WORK ORDER: Repeat the full listing below verbatim and keep the images out.

DATA EXTRACT Block Start

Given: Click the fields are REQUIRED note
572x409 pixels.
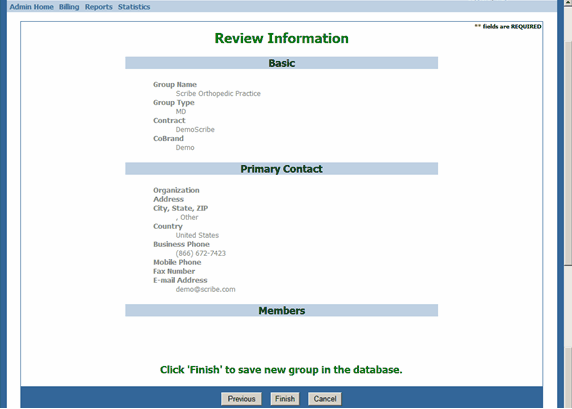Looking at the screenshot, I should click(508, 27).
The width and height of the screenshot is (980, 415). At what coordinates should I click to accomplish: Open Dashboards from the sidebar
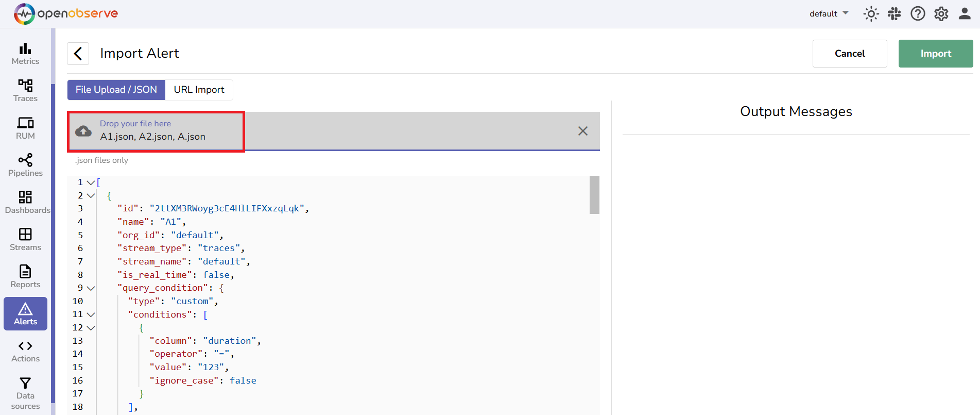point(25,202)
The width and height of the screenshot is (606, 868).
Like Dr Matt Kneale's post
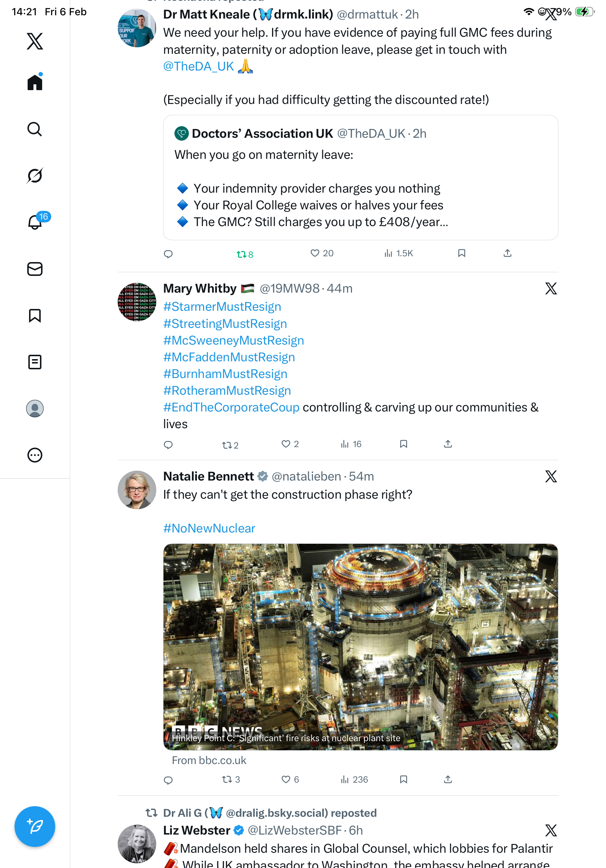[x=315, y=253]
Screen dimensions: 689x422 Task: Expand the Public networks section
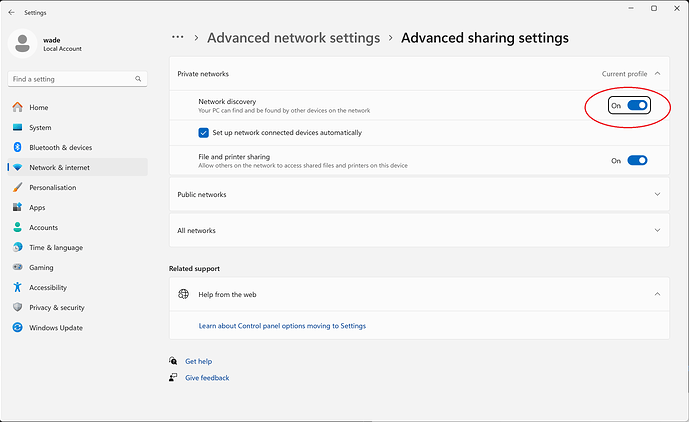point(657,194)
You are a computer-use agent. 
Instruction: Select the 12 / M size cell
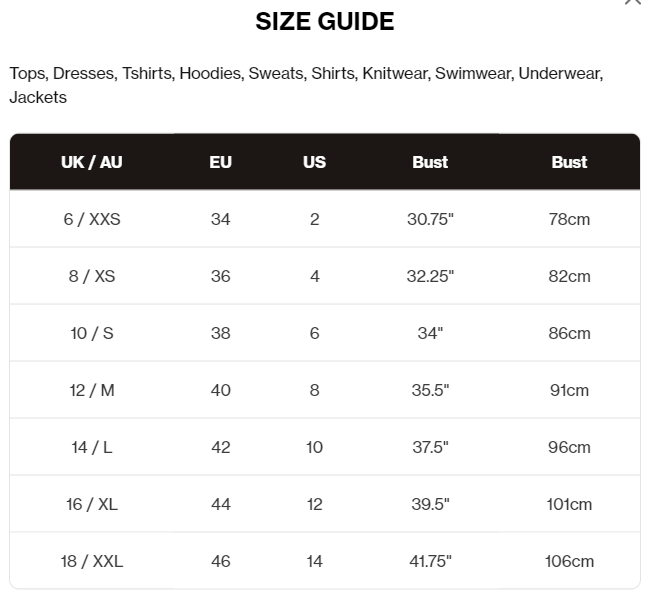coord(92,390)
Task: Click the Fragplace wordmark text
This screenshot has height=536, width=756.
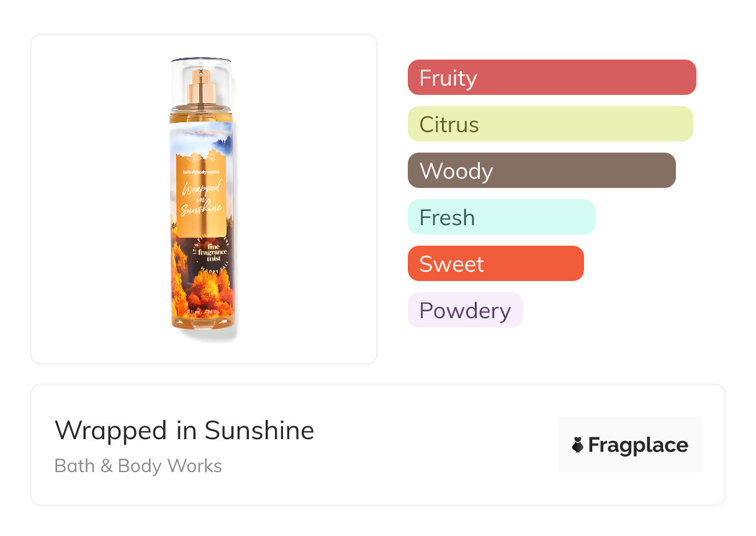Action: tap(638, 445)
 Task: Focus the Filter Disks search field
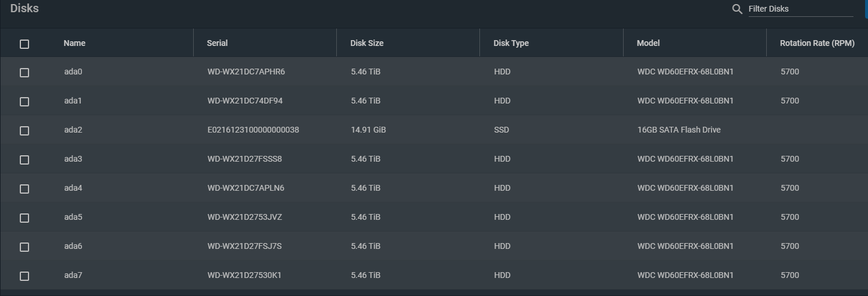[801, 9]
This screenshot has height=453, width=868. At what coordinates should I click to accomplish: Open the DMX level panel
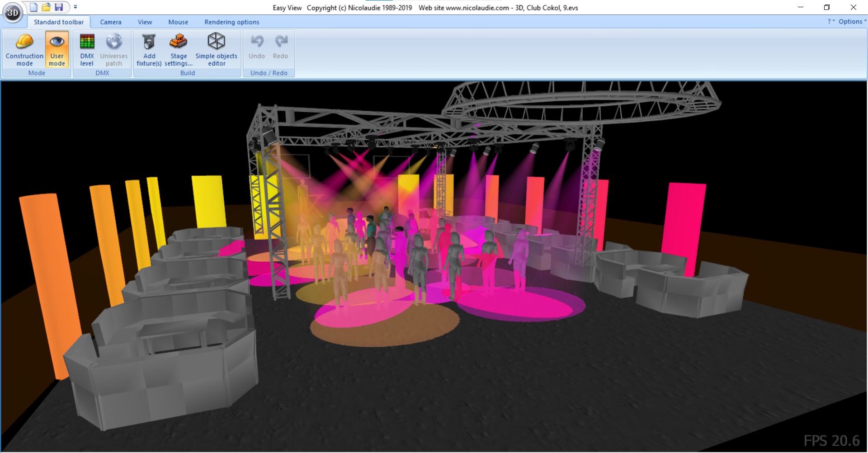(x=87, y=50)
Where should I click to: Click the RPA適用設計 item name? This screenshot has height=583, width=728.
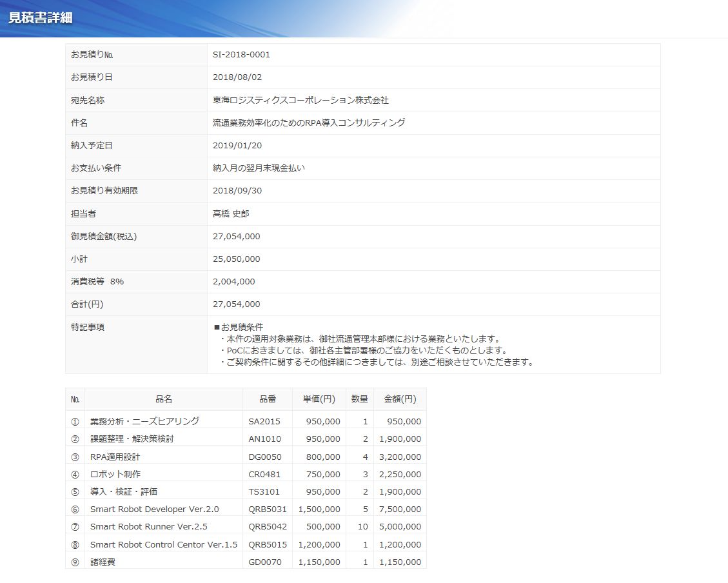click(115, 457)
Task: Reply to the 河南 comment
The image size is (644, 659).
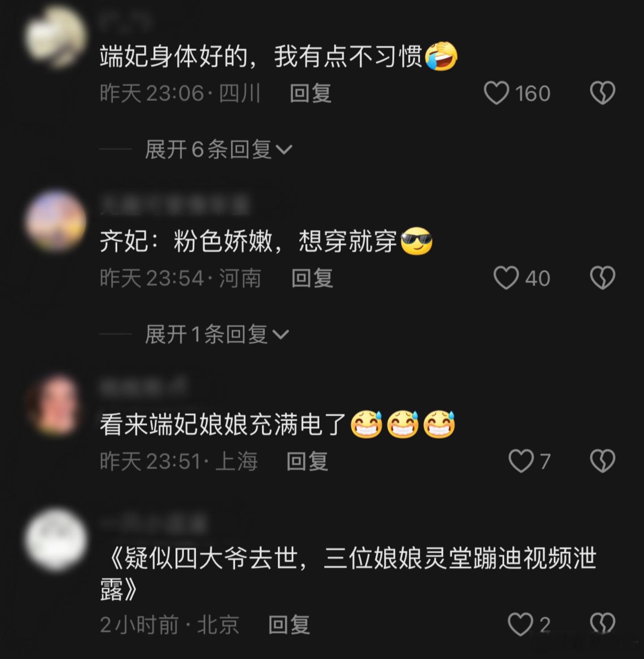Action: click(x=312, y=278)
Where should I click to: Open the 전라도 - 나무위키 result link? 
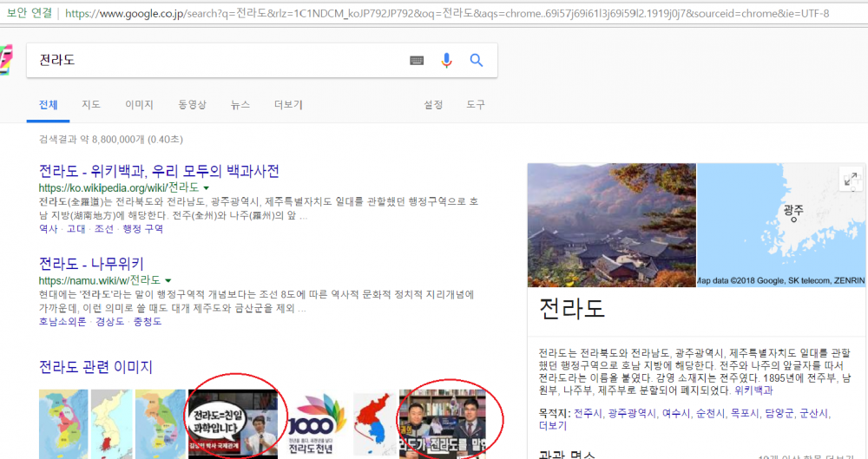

DATA EXTRACT Block End

REPLY TO THE TASK:
Given: Click the fields are REQUIRED note
572x409 pixels.
Looking at the screenshot, I should click(508, 27).
The width and height of the screenshot is (980, 415). At what coordinates should I click to accomplish: Open Dashboards from the sidebar
point(25,202)
The width and height of the screenshot is (606, 868).
Like Dr Matt Kneale's post
[x=315, y=253]
Screen dimensions: 689x422 Task: Expand the Public networks section
point(657,194)
You are a computer-use agent. 
Instruction: Select the 12 / M size cell
coord(92,390)
Task: Click the Fragplace wordmark text
This screenshot has height=536, width=756.
Action: tap(638, 445)
 Task: Focus the Filter Disks search field
[801, 9]
This screenshot has height=453, width=868. At what coordinates should I click to accomplish: Open the DMX level panel
(x=87, y=50)
Where should I click to: Click the RPA適用設計 item name? This screenshot has height=583, width=728.
click(115, 457)
Task: Reply to the 河南 comment
The image size is (644, 659).
Action: click(x=312, y=278)
Where should I click to: Open the 전라도 - 나무위키 result link? 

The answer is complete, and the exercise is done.